Lifebuoy sales seem to have won a lift as consumers take precautions to guard against the risk of swine flu, which claimed its first life in India in August when a Pune teenager died after being infected. “The ads are all over the media and it has definitely created an impact,” said a Gurgaon-based HUL distributor who didn’t want to be named. “The sales of Lifebuoy have gone up by at least 30-40% in the last four months.”
But HUL’s campaign hasn’t gone down well with some experts and consumer forums. “Washing hands with soap and water definitely reduces the chances of getting the flu, but promoting one brand as the solution is not fair,” said Dharam Prakash, secretary general, Indian Medical Association, which used to endorse Lifebuoy once. “These are all promotional strategies. Yes, we used to endorse Lifebuoy almost a decade ago, but not now,” he said.
Launched in 1894, Lifebuoy has been plugged in advertisements over the years as a product that stands for good health and hygiene. The website www.lifebuoy.com has a section devoted to swine flu.
“Playing on fear and psychology of consumers is an old trick used by marketeers to sell their product in time of crisis or emergency situation, and I think it is very unethical to do so,” said N. Bhaskara Rao, chairman, Centre for Media Studies, a New Delhi-based multidisciplinary research organization. “I strongly believe that until and unless a company has the Indian Medical Association or a related industry body to support the claim based on research, it should not be an advertisement.”

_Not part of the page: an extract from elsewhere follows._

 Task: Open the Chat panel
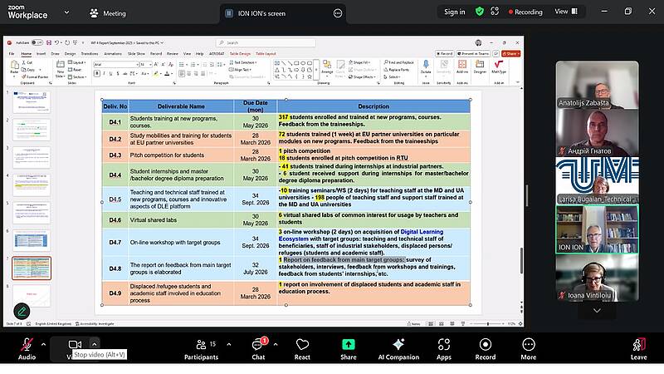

According to HUL, the campaign reinforces the “core proposition” of Lifebuoy as a shield against germs. “Lifebuoy has been successfully tested in an internationally recognized lab on effectiveness in protecting against influenza type A H1N1 (swine flu) virus and that is the basis of the claim made by us,” a spokesperson for HUL said. The spokesperson declined to disclose how much money HUL had spent on the campaign, saying the company doesn’t report advertising spending on individual brands.
Nitin Paranjpe, HUL’s chief executive officer and managing director, spoke at the India Economic Summit on Tuesday about the “keep your hands clean” campaign. Paranjpe said the campaign was part of the company’s concept of “doing well while doing good”. “So we want to do good to society, but we want to do in a manner that will also be good for our business,” he said.
Future Brands managing director and chief executive Santosh Desai says swine flu has immediate currency, so it’s understandable—and effective— when brands communicate the message that consumers should wash their hands to guard against the virus.
“But when brands exaggerate a claim by representing the brand as the only solution to the problem, which in this case is swine flu, then the ad becomes dodgy and consumers need to be protected from such messages,” he said.
To be sure, HUL has its supporters, including the Advertising Standards Council of India, which is for encouraging any ad spreading health awareness.